Huge mountains of old newspapers, cardboard & office scrap paper are filling up collection points in Hong Kong after China imposed a rubbish import ban.
Stacks of paper waste at a dock in Hong Kong, after China imposed a ban on imports of 24 types of rubbish, including unsorted scrap paper, in July.
Stacks of paper waste at a dock in Hong Kong, after China imposed a ban on imports of 24 types of rubbish, including unsorted scrap paper, in July.PHOTO: REUTERS

2,500 tonnes of paper waste piling up each day in city while prices surge on mainland

HONG KONG • Huge mountains of old newspapers, cardboard and office scrap paper are piling up on Hong Kong's docks and the city's waste-paper collection sites are at bursting point.

A flotilla of cargo ships laden with paper meant for recycling has been stuck for weeks in local waters.

The city's system for dealing with its paper waste has been falling apart since China in July imposed a ban on imports of 24 types of rubbish, as part of a campaign against "foreign garbage" and environmental pollution, including unsorted scrap paper.

Each day in Hong Kong, about 2,500 tonnes of fresh paper waste are piling up with no place to go, according to Mr Jacky Lau, director of Hong Kong's main recycling business association.

"We started our business 50 years ago and we have never experienced such a crisis," he said, adding that the industry is losing HK$2.7 million (S$470,000) daily.

Traditional suppliers of paper waste to China include Europe, the United States, Hong Kong, Japan and South-east Asia, according to industry associations.
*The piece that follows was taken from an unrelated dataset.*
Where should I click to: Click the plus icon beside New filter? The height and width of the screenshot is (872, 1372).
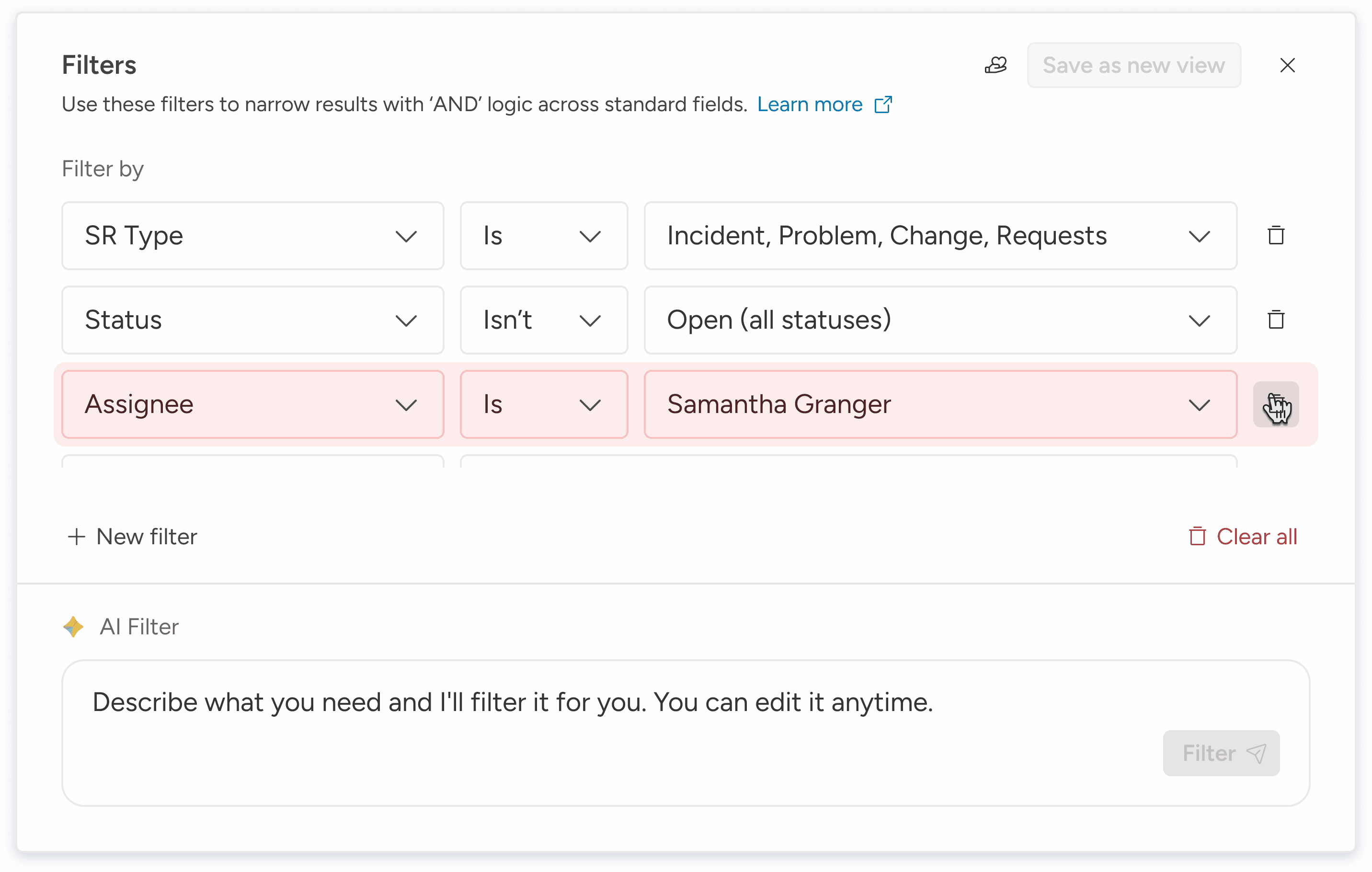(76, 536)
While China indicates it will impose an outright ban on mixed paper waste, a final decision is not expected until November.
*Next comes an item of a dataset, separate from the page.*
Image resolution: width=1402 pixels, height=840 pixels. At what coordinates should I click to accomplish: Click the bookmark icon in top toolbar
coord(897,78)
For now, the authorities have tightened requirements on paper waste to markedly cut back on allowed levels of contaminants.

As a result of the impasse, a major paper mill in southern China said the price of finished paper had doubled to 6,000 yuan (S$1,200) per tonne from 3,000 yuan as supplies of the raw material shrink.
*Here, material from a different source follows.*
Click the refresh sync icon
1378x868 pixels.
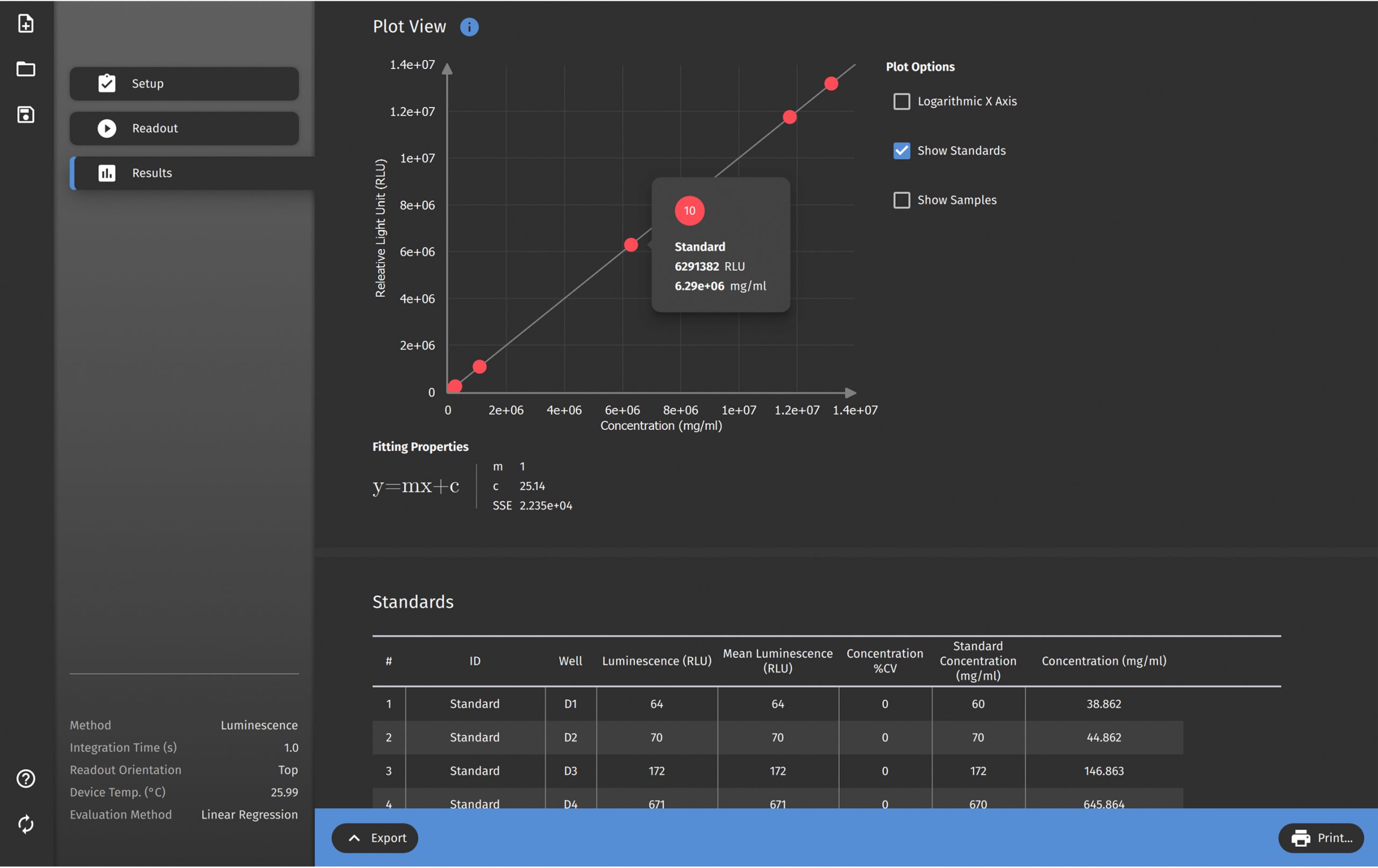point(26,824)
Alibaba's upcoming Singles' Day online shopping festival on Nov 11, which posted more than 120 billion yuan in sales last year, is heavily reliant on such packaging.

One corrugated box retailer on Taobao, Alibaba's online shopping site, said the price of cardboard boxes had nearly doubled since the end of last month to 8.8 yuan each.

Mr Jakob Rindegren, recycling policy adviser of Britain's Environmental Services Association, said the restrictions would ripple beyond China. "Online retailers such as Amazon still need cardboard boxes and most come from China," he said.

Thirty-one billion packages were delivered in China last year, according to online retailer

Maersk Line, the world's largest shipper of containers, said it has already seen a drop in waste cargo into China. And in a customer notice on Tuesday, German container shipper Hapag-Lloyd said it would stop accepting cargoes of scrap plastic and paper waste from Europe, the US and Asia that are due to arrive at Chinese ports after Dec 31.

China, the world's largest paper recycler, produced about 63.3 million tonnes of waste paper pulp last year, said the China Paper Association, with about 24 per cent from imported waste paper.